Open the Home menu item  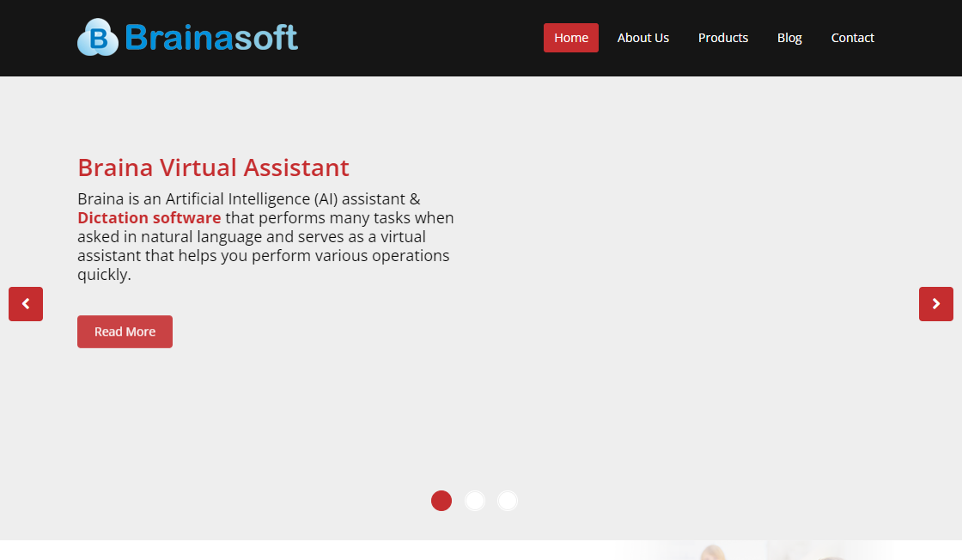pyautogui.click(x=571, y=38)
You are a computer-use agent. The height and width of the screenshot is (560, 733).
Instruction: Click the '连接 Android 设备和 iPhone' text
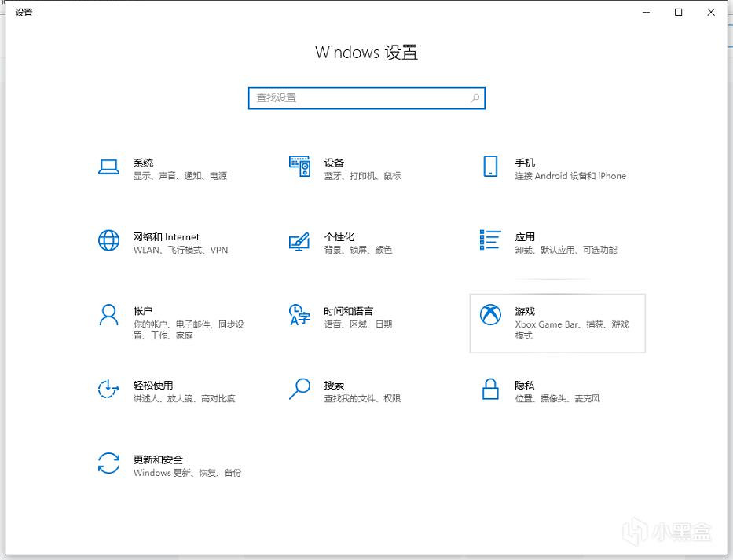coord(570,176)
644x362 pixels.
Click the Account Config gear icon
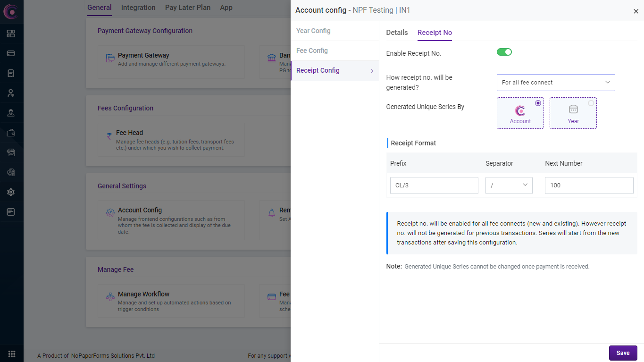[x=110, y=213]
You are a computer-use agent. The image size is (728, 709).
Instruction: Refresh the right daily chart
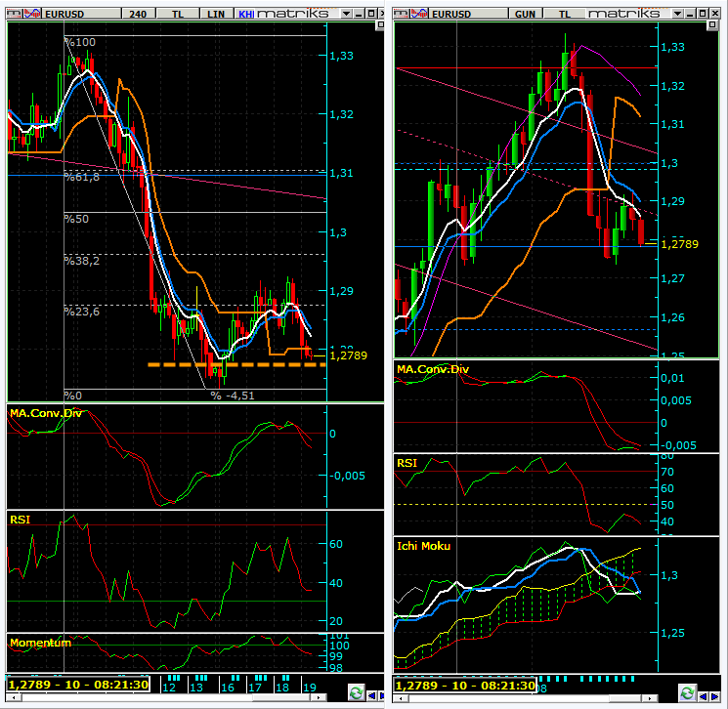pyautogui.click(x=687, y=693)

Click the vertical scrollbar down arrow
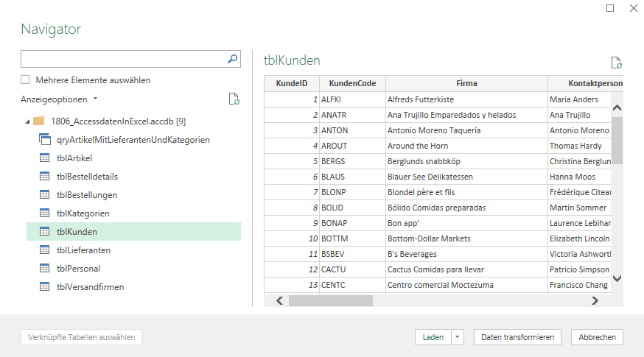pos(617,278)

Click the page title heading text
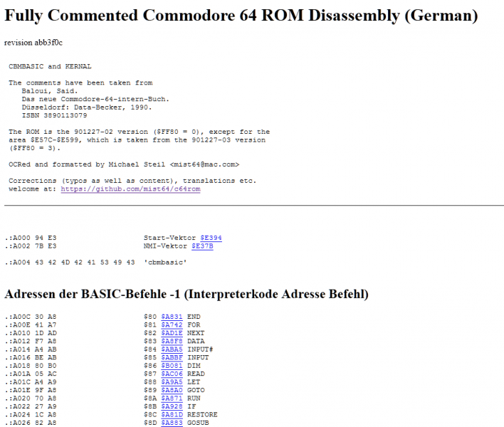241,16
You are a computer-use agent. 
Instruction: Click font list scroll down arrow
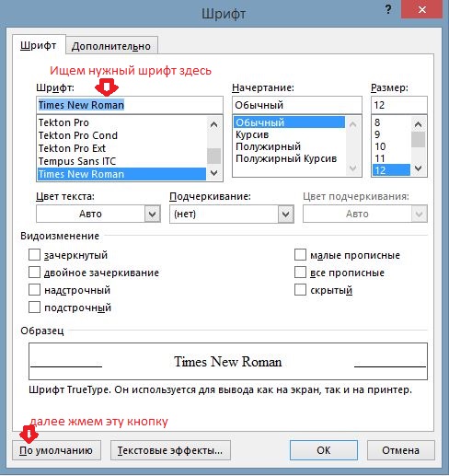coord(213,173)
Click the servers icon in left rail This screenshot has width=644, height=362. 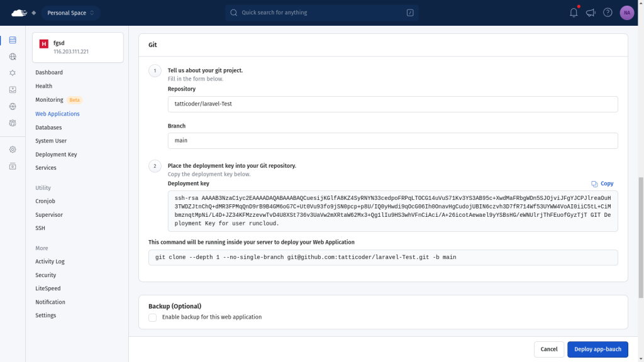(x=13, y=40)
.....
[Exercise description]
Present each line from the listing that holds the string "computer".

[Solution]
You are a computer-use agent. The height and width of the screenshot is (560, 733).
You are a computer-use agent. The image size is (728, 709).
You are a computer-use agent. 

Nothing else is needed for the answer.